• **To do**
Task for the records below: repeat the line containing "This screenshot has height=720, width=1280." and every line after it, exactly and with nothing else, but leave out the pictures.

Collected data entries:
----

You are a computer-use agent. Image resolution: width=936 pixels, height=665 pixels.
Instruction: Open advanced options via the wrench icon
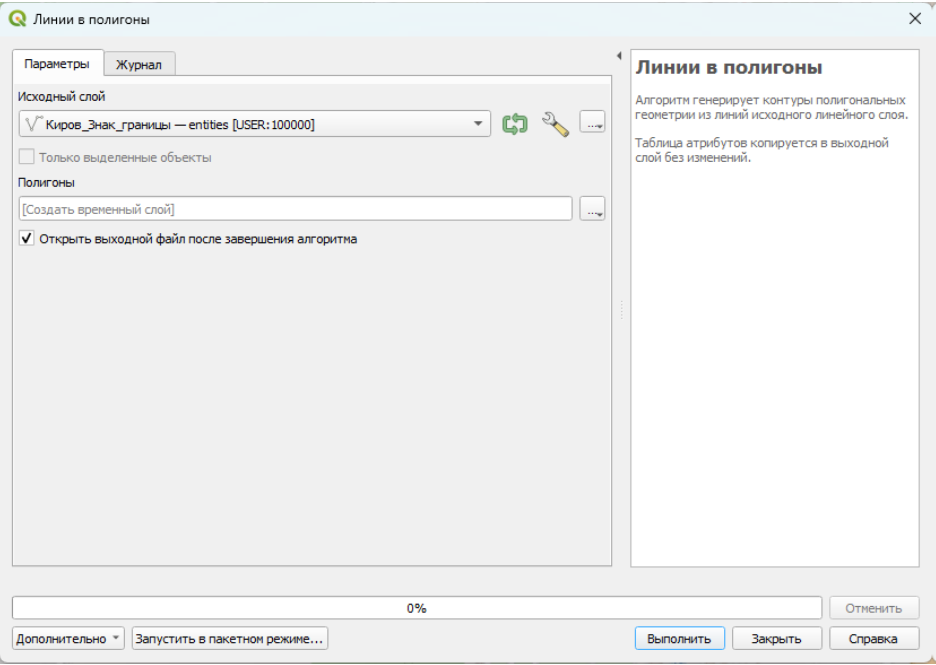[x=554, y=124]
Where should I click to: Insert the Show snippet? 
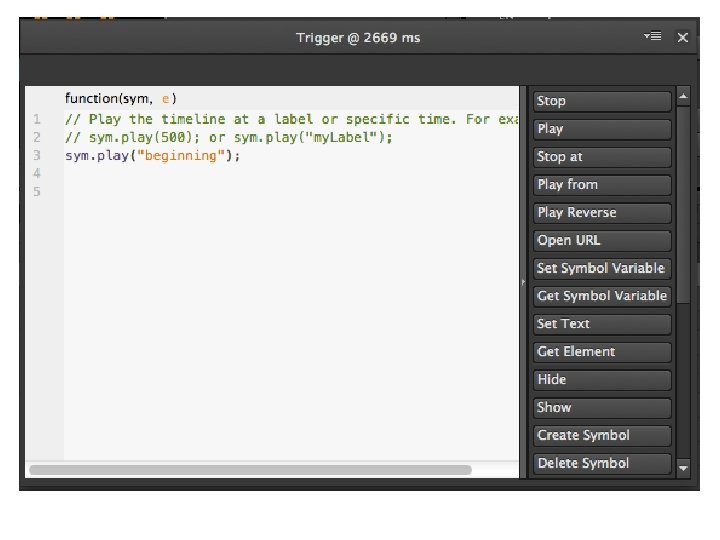(602, 408)
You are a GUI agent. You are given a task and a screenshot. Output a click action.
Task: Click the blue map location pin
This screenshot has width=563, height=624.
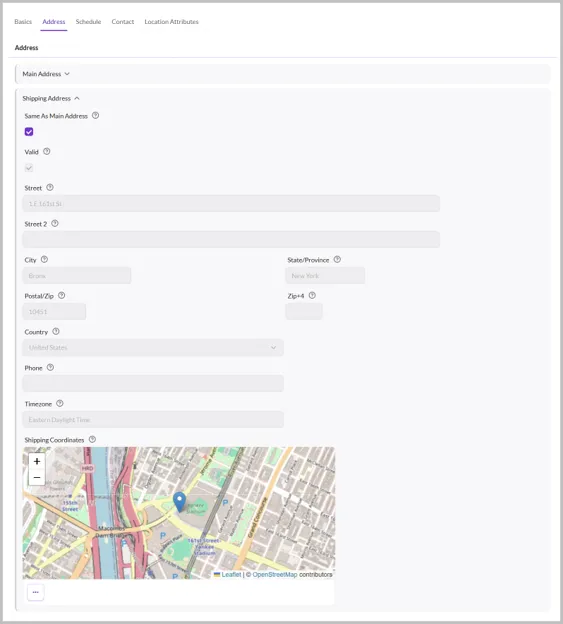tap(179, 501)
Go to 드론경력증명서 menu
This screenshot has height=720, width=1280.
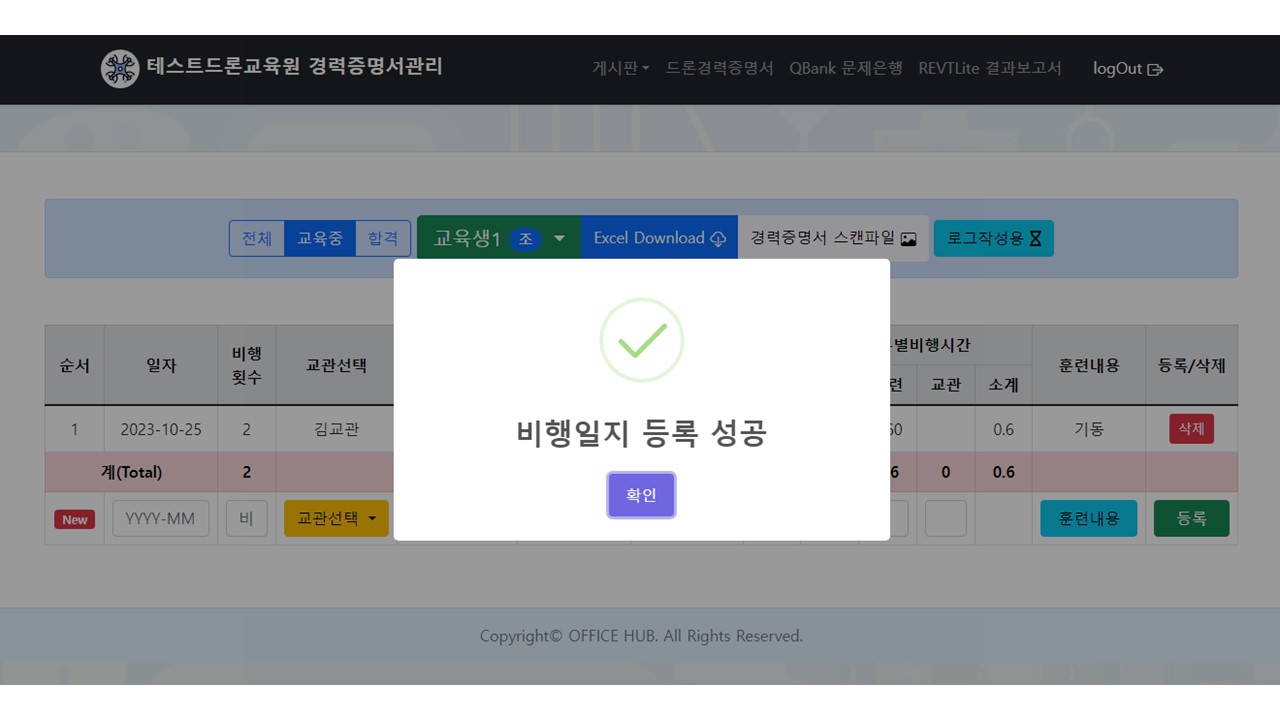click(x=719, y=68)
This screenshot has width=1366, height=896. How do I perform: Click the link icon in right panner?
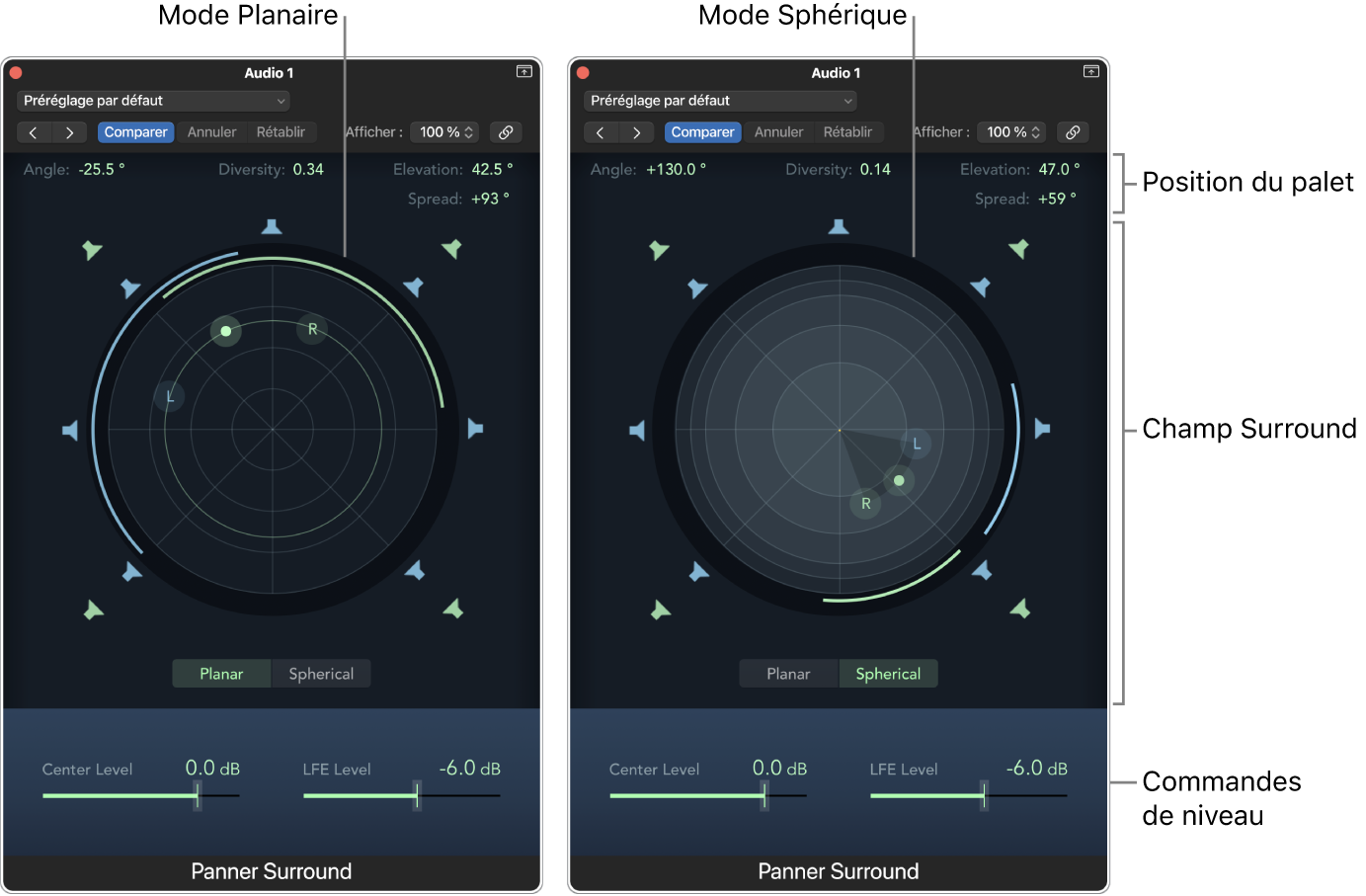(1073, 132)
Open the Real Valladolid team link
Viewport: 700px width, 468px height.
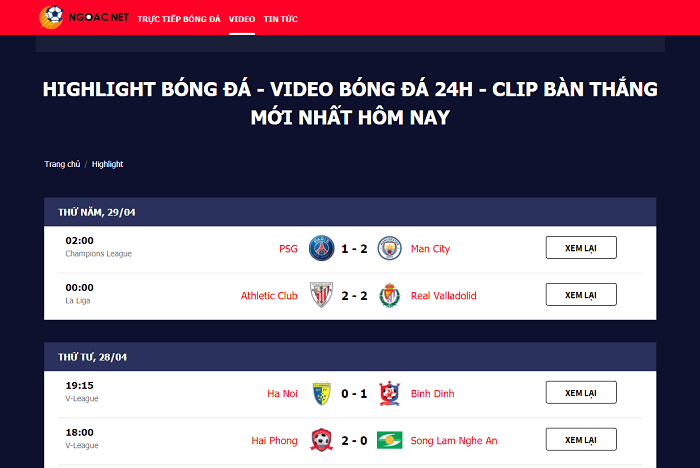tap(443, 296)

----

• **Reply to the exercise**
This screenshot has height=720, width=1280.
click(x=719, y=68)
This screenshot has width=1366, height=896. How do I perform: Click the link icon in right panner?
(1073, 132)
Open the Real Valladolid team link
Viewport: 700px width, 468px height.
tap(443, 296)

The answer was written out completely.